◆ **What this task involves**
Copy only what lies from the line containing "Where should I" through the line containing "Click the 更多 more options icon" in the entries below, keeping both end lines exact and dropping every picture.
(Data shown begins)
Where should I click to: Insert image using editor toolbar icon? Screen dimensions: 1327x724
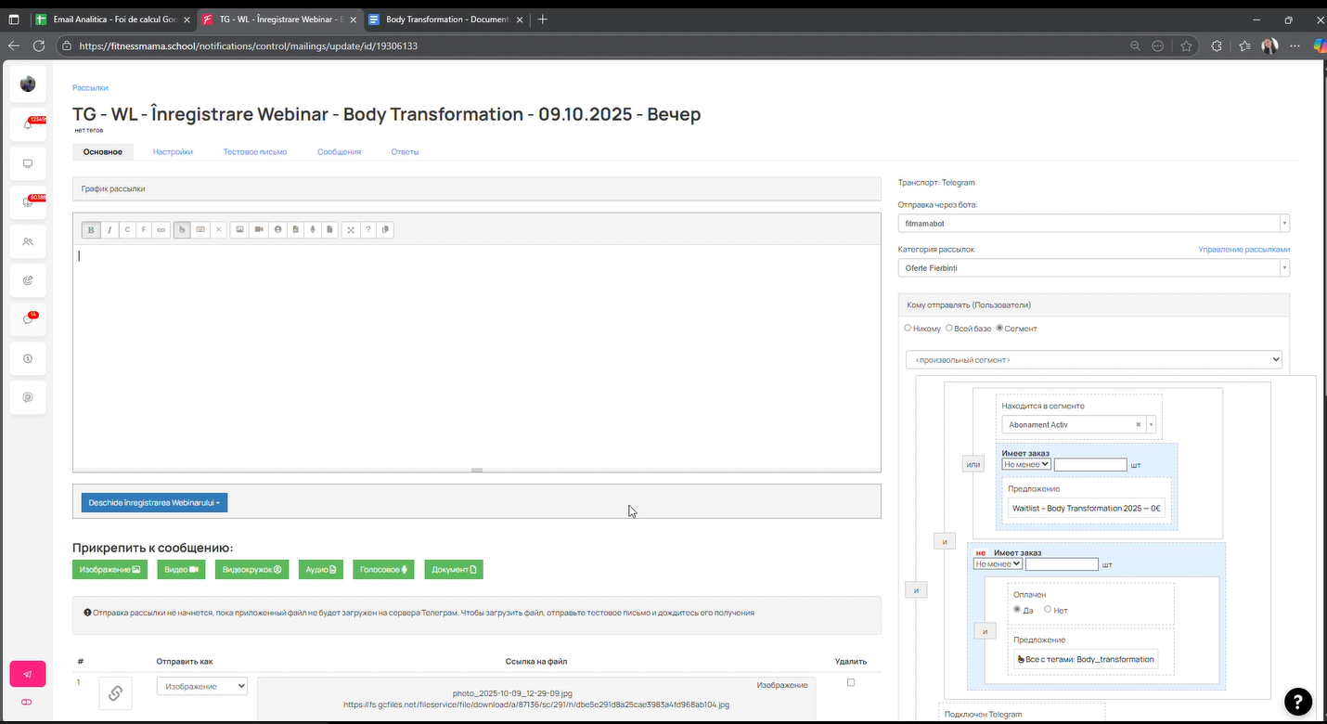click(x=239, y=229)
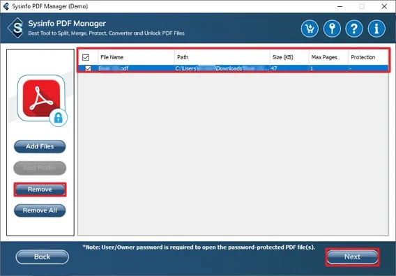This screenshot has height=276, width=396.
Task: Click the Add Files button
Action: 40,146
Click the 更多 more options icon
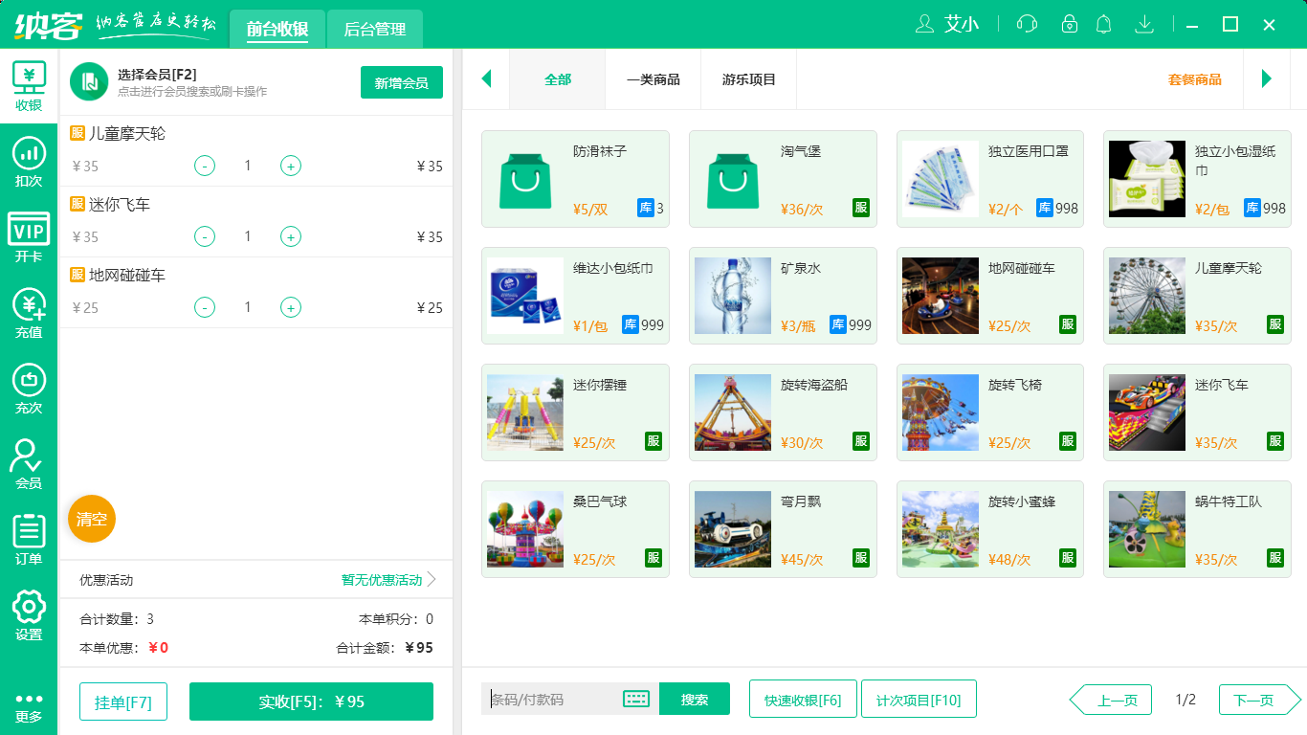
(Data shown ends)
(Data shown begins)
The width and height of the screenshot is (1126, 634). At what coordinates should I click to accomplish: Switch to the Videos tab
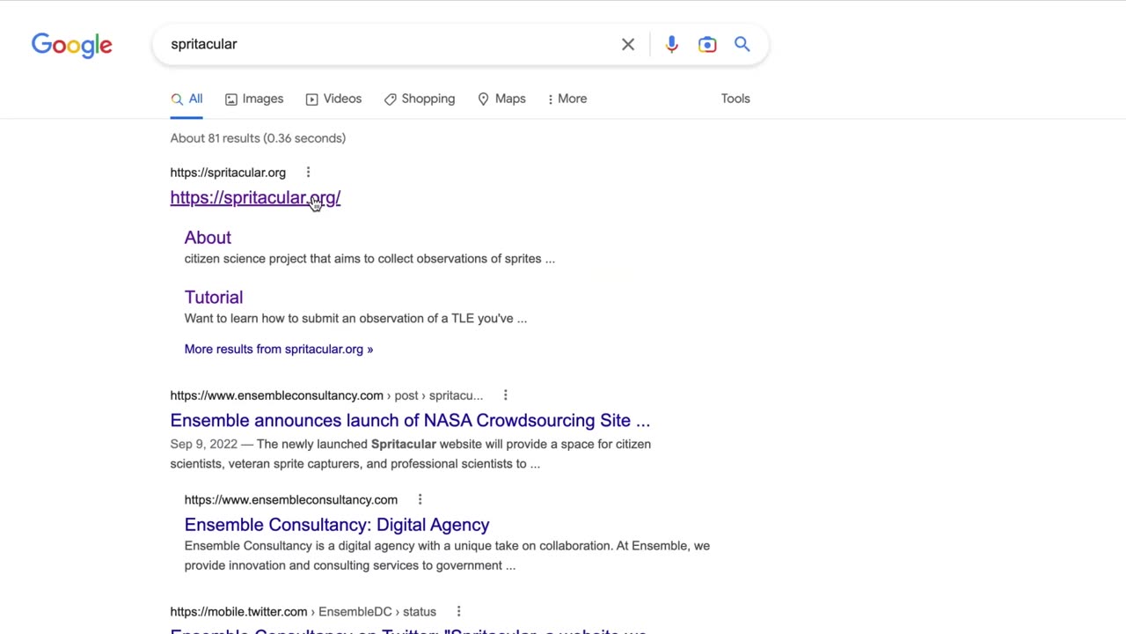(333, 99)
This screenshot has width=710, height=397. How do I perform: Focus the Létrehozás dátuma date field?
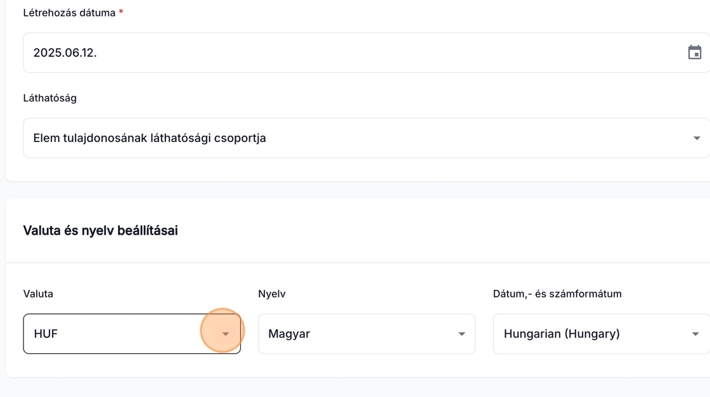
(Data shown ends)
(Data shown begins)
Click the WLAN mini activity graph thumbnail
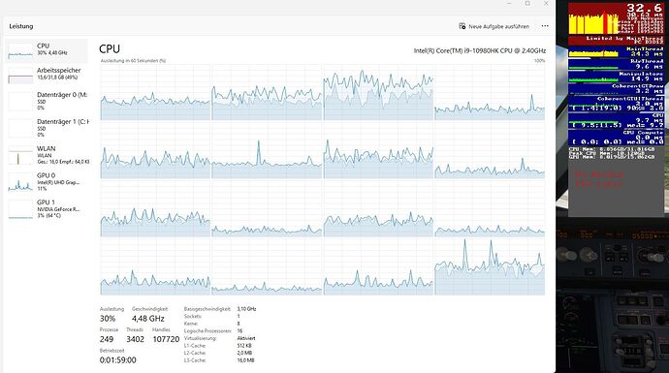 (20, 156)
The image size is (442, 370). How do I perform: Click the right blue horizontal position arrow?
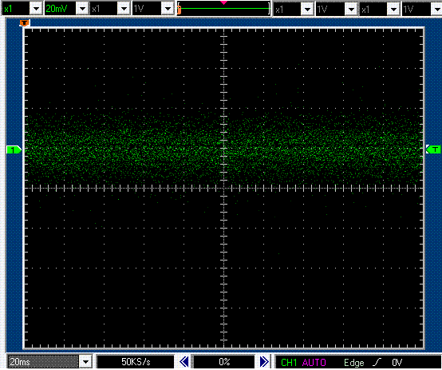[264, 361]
(Data shown ends)
◆ **Task solution**
Where should I click to: Insert image using editor toolbar icon? Screen dimensions: 1327x724
click(x=239, y=229)
This screenshot has height=276, width=396.
Task: Click the Add Files button
Action: 40,146
Click the 更多 more options icon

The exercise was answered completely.